Anna Seward

George Hardinge, 1812 ca.; Nichols, Illustrations of the Literary History of the XVIII Century (1817-58) 1:488-89.

That celebrated female has conferred upon me the unsolicited honour of printing, and publishing her answer to me upon this topic [Sneyd Davies] and upon EVERY OTHER which had been the subject of mutual CONFIDENCE between us — either transcribed (as the Editor has represented) from her own copies of those Letters, made when she wrote the originals first, or, as I suspect, in this particular instance, from the originals; but, upon either supposition, with perfidy in cold blood, unexampled (I hope) in literary intercourse.

After many high-flown compliments to me, whom she had never seen but once, and after the exchange of childish pedantries between us, my disagreement with her upon subjects of criticism embittered her against me; for, with all her attainments in literature, she overlooked a maxim of Cicero, "that we should refute without anger, and should be refuted without pertinacity." She laid her commands upon me, in a fit of spleen, to return all the Letters I had received, offering to part with all mine back to me, upon a solemn pledge between us, instituted by herself, that no trace of the correspondence was ever to appear. — This contract, with my perfect assent, was in part executed — she sent back all my Letters to me — I burnt them. She obtained possession of her own to me; and I received a direct assurance from her, which I also burnt (with a disdain to keep it as a check, and a security), that no vestige of the opinions, or sentiments, which had been circulated between her and me, should ever appear.

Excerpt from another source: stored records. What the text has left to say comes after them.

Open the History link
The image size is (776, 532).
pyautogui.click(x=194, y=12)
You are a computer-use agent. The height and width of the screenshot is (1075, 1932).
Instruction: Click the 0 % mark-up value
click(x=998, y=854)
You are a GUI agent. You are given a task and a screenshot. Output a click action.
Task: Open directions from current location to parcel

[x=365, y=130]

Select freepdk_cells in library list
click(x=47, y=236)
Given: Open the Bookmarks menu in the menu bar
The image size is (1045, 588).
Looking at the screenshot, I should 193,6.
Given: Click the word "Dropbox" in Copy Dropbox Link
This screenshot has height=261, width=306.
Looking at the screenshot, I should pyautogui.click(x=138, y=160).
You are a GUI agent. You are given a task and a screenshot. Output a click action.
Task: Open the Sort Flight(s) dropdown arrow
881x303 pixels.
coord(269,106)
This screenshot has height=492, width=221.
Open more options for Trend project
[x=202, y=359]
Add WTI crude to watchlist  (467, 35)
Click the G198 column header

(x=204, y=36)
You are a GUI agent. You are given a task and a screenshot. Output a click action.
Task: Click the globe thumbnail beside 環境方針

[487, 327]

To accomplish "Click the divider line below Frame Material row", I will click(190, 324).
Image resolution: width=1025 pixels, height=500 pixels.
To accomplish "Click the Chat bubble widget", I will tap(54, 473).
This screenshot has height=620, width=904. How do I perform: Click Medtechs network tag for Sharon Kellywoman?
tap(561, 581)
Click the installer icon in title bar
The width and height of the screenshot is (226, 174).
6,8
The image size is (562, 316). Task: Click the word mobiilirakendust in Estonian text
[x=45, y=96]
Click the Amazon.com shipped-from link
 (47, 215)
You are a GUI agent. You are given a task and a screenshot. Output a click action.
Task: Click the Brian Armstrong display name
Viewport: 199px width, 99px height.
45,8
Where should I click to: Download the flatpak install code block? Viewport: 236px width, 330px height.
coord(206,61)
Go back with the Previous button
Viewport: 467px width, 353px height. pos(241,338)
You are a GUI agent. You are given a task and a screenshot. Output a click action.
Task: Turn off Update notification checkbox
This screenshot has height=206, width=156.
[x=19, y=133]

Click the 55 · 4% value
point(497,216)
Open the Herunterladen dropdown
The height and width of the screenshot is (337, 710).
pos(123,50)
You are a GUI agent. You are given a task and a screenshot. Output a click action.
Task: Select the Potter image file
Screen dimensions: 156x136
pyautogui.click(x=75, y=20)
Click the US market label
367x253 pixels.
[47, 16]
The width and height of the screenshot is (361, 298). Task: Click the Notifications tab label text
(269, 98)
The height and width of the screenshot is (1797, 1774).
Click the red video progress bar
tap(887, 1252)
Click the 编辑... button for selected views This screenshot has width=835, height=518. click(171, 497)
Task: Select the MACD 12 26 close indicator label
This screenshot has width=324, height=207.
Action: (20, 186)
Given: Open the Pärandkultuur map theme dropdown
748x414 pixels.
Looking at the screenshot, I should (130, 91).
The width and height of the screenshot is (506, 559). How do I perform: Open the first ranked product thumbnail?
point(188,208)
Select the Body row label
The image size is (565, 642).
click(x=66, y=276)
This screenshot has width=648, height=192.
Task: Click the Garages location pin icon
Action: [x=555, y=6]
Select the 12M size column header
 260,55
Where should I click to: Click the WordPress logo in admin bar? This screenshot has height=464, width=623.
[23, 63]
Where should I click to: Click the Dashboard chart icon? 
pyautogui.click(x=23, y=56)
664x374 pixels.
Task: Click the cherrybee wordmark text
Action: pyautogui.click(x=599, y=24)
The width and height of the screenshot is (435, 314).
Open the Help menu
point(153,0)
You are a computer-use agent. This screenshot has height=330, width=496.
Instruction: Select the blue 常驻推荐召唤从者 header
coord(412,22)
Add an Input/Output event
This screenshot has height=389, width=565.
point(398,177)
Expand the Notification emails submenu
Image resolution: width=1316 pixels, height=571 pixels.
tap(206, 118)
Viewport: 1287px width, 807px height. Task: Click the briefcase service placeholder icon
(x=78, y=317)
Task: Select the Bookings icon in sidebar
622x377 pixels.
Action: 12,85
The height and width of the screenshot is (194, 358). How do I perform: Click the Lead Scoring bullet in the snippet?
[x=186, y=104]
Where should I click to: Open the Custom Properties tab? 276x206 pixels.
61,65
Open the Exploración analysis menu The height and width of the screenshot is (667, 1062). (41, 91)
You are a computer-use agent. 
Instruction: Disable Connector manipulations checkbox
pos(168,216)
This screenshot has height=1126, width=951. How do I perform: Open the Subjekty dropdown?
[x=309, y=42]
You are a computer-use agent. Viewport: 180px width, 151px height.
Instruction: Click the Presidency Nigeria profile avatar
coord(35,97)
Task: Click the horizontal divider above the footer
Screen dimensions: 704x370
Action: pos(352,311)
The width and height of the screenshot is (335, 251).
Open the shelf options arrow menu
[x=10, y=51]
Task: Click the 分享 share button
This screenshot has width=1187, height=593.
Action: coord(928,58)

Instead of keeping her word, she has betrayed, by a posthumous deceit, but contemplated with deliberate foresight, in the shape of her own replies, all the idle rhapsodies of criticism, or taste, which at the impulse of the moment I had communicated, as her friend. She has trafficked away her good faith, and sense of honour, to a Bookseller; and has exposed me to ridicule, as guilty, at the best, of a "labor ineptiarum," and at the worst — of many unfashionable opinions, which I thought sacred in her hands. She has even copied one entire letter of mine to her, in a letter to her friend. This too, after we had parted in amity, and after some kind attentions to me on her part, even since we had quarrelled upon literary subjects alone.

That is not all; nor is it the worst. There are passages of a delicate nature in my Letters, affecting the character of respectable individuals, which a feeling mind would have shuddered even at the POWER of revealing to the indiscriminate world; and she had not suppressed ONE of them, if made, as they generally were, the subjects of Letters to me.